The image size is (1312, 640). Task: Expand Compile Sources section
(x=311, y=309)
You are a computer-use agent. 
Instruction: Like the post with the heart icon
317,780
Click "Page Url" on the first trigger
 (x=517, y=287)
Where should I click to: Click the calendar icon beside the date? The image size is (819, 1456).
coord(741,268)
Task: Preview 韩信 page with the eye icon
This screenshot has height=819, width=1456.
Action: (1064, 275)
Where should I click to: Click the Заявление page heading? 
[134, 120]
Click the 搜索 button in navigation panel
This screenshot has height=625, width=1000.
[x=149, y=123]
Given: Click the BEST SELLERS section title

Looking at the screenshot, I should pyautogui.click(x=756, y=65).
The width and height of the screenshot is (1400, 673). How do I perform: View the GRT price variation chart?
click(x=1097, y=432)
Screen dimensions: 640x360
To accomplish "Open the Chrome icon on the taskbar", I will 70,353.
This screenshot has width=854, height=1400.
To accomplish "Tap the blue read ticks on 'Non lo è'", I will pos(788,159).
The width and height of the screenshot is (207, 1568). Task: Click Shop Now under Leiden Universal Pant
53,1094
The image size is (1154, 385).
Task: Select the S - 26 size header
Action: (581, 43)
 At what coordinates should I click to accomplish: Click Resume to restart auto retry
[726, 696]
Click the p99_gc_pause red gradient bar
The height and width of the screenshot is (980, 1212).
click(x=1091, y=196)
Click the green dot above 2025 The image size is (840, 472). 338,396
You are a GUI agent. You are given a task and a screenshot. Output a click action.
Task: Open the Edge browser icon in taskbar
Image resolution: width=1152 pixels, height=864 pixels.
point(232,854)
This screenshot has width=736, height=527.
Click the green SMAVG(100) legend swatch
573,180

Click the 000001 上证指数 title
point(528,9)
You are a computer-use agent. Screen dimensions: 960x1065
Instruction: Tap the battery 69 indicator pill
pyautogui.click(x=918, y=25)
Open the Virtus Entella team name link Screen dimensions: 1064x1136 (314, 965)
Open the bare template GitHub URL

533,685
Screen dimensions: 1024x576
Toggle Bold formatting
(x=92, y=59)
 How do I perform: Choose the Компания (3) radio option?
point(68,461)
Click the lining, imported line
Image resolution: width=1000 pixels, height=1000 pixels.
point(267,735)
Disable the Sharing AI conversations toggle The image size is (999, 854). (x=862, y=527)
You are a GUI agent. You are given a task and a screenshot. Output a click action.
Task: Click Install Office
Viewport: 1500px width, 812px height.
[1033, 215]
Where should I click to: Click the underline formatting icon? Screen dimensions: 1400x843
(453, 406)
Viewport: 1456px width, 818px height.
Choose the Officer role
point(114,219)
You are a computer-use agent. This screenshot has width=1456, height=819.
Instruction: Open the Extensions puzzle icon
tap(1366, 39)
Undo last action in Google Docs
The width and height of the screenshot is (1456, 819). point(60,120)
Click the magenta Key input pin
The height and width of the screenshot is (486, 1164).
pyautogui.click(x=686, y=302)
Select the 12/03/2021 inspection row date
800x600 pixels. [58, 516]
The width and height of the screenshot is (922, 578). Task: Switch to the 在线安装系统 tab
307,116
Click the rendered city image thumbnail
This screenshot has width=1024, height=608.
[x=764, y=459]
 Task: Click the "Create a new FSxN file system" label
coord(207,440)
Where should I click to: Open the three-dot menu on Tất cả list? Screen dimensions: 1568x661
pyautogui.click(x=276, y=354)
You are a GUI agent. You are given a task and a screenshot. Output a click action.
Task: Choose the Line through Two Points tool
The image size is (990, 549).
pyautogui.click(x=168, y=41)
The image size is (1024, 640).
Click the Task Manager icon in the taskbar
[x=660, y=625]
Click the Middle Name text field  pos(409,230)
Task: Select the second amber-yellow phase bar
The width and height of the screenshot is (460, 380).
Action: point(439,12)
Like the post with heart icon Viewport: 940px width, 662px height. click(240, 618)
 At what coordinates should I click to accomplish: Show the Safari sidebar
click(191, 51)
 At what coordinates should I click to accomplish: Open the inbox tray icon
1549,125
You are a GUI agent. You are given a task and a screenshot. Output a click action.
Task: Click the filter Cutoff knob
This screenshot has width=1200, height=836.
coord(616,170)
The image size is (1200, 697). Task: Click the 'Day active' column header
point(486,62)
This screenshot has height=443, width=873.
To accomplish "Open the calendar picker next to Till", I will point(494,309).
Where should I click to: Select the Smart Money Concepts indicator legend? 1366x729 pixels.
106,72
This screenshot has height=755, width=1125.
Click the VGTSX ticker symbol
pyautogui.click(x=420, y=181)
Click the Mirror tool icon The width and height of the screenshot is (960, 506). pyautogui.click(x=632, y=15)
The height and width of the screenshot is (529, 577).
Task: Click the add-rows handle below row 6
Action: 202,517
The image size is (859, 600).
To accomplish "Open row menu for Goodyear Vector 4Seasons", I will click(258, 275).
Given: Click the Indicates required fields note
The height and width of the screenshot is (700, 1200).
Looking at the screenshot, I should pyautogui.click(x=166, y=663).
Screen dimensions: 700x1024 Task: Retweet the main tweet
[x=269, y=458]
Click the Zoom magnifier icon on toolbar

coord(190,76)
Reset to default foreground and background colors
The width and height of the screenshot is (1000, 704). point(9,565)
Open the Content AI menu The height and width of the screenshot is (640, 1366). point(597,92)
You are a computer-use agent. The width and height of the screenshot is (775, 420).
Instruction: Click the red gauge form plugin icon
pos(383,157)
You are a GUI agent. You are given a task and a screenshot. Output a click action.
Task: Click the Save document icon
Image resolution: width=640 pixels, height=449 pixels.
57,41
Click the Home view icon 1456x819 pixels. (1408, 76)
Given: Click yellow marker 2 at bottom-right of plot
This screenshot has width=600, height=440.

What to do
Repeat all of the lines above exactly as they appear.

Correct result
The image size is (1312, 640). Task: Expand Compile Sources section
(x=311, y=309)
You are a computer-use agent. 
Instruction: Like the post with the heart icon
317,780
Click "Page Url" on the first trigger
 (x=517, y=287)
Where should I click to: Click the calendar icon beside the date? The image size is (819, 1456).
coord(741,268)
Task: Preview 韩信 page with the eye icon
This screenshot has height=819, width=1456.
Action: (1064, 275)
Where should I click to: Click the Заявление page heading? 
[134, 120]
Click the 搜索 button in navigation panel
This screenshot has height=625, width=1000.
[x=149, y=123]
Given: Click the BEST SELLERS section title

Looking at the screenshot, I should pyautogui.click(x=756, y=65).
The width and height of the screenshot is (1400, 673). How do I perform: View the GRT price variation chart?
click(x=1097, y=432)
Screen dimensions: 640x360
To accomplish "Open the Chrome icon on the taskbar", I will 70,353.
This screenshot has width=854, height=1400.
To accomplish "Tap the blue read ticks on 'Non lo è'", I will pos(788,159).
The width and height of the screenshot is (207, 1568). Task: Click Shop Now under Leiden Universal Pant
53,1094
The image size is (1154, 385).
Task: Select the S - 26 size header
Action: (581, 43)
 At what coordinates should I click to accomplish: Click Resume to restart auto retry
[726, 696]
Click the p99_gc_pause red gradient bar
The height and width of the screenshot is (980, 1212).
click(x=1091, y=196)
Click the green dot above 2025 The image size is (840, 472). 338,396
You are a GUI agent. You are given a task and a screenshot. Output a click action.
Task: Open the Edge browser icon in taskbar
Image resolution: width=1152 pixels, height=864 pixels.
point(232,854)
This screenshot has width=736, height=527.
Click the green SMAVG(100) legend swatch
573,180

Click the 000001 上证指数 title
point(528,9)
You are a computer-use agent. Screen dimensions: 960x1065
Instruction: Tap the battery 69 indicator pill
pyautogui.click(x=918, y=25)
Open the Virtus Entella team name link Screen dimensions: 1064x1136 (314, 965)
Open the bare template GitHub URL

533,685
Screen dimensions: 1024x576
Toggle Bold formatting
(x=92, y=59)
 How do I perform: Choose the Компания (3) radio option?
point(68,461)
Click the lining, imported line
Image resolution: width=1000 pixels, height=1000 pixels.
point(267,735)
Disable the Sharing AI conversations toggle The image size is (999, 854). (x=862, y=527)
You are a GUI agent. You are given a task and a screenshot. Output a click action.
Task: Click Install Office
Viewport: 1500px width, 812px height.
[1033, 215]
Where should I click to: Click the underline formatting icon? Screen dimensions: 1400x843
(453, 406)
Viewport: 1456px width, 818px height.
Choose the Officer role
point(114,219)
You are a computer-use agent. This screenshot has width=1456, height=819.
Instruction: Open the Extensions puzzle icon
tap(1366, 39)
Undo last action in Google Docs
The width and height of the screenshot is (1456, 819). point(60,120)
Click the magenta Key input pin
The height and width of the screenshot is (486, 1164).
pyautogui.click(x=686, y=302)
Select the 12/03/2021 inspection row date
800x600 pixels. [58, 516]
The width and height of the screenshot is (922, 578). Task: Switch to the 在线安装系统 tab
307,116
Click the rendered city image thumbnail
This screenshot has width=1024, height=608.
[x=764, y=459]
 Task: Click the "Create a new FSxN file system" label
coord(207,440)
Where should I click to: Open the three-dot menu on Tất cả list? Screen dimensions: 1568x661
pyautogui.click(x=276, y=354)
You are a GUI agent. You are given a task and a screenshot. Output a click action.
Task: Choose the Line through Two Points tool
The image size is (990, 549).
pyautogui.click(x=168, y=41)
The image size is (1024, 640).
Click the Task Manager icon in the taskbar
[x=660, y=625]
Click the Middle Name text field  pos(409,230)
Task: Select the second amber-yellow phase bar
The width and height of the screenshot is (460, 380).
Action: point(439,12)
Like the post with heart icon Viewport: 940px width, 662px height. click(240, 618)
 At what coordinates should I click to accomplish: Show the Safari sidebar
click(191, 51)
 At what coordinates should I click to accomplish: Open the inbox tray icon
1549,125
You are a GUI agent. You are given a task and a screenshot. Output a click action.
Task: Click the filter Cutoff knob
This screenshot has width=1200, height=836.
coord(616,170)
The image size is (1200, 697). Task: Click the 'Day active' column header
point(486,62)
This screenshot has height=443, width=873.
To accomplish "Open the calendar picker next to Till", I will point(494,309).
Where should I click to: Select the Smart Money Concepts indicator legend? 1366x729 pixels.
106,72
This screenshot has height=755, width=1125.
Click the VGTSX ticker symbol
pyautogui.click(x=420, y=181)
Click the Mirror tool icon The width and height of the screenshot is (960, 506). pyautogui.click(x=632, y=15)
The height and width of the screenshot is (529, 577).
Task: Click the add-rows handle below row 6
Action: 202,517
The image size is (859, 600).
To accomplish "Open row menu for Goodyear Vector 4Seasons", I will click(258, 275).
Given: Click the Indicates required fields note
The height and width of the screenshot is (700, 1200).
Looking at the screenshot, I should pyautogui.click(x=166, y=663).
Screen dimensions: 700x1024 Task: Retweet the main tweet
[x=269, y=458]
Click the Zoom magnifier icon on toolbar

coord(190,76)
Reset to default foreground and background colors
The width and height of the screenshot is (1000, 704). point(9,565)
Open the Content AI menu The height and width of the screenshot is (640, 1366). point(597,92)
You are a computer-use agent. The width and height of the screenshot is (775, 420).
Instruction: Click the red gauge form plugin icon
pos(383,157)
You are a GUI agent. You are given a task and a screenshot. Output a click action.
Task: Click the Save document icon
Image resolution: width=640 pixels, height=449 pixels.
57,41
Click the Home view icon 1456x819 pixels. (1408, 76)
Given: Click yellow marker 2 at bottom-right of plot
This screenshot has width=600, height=440.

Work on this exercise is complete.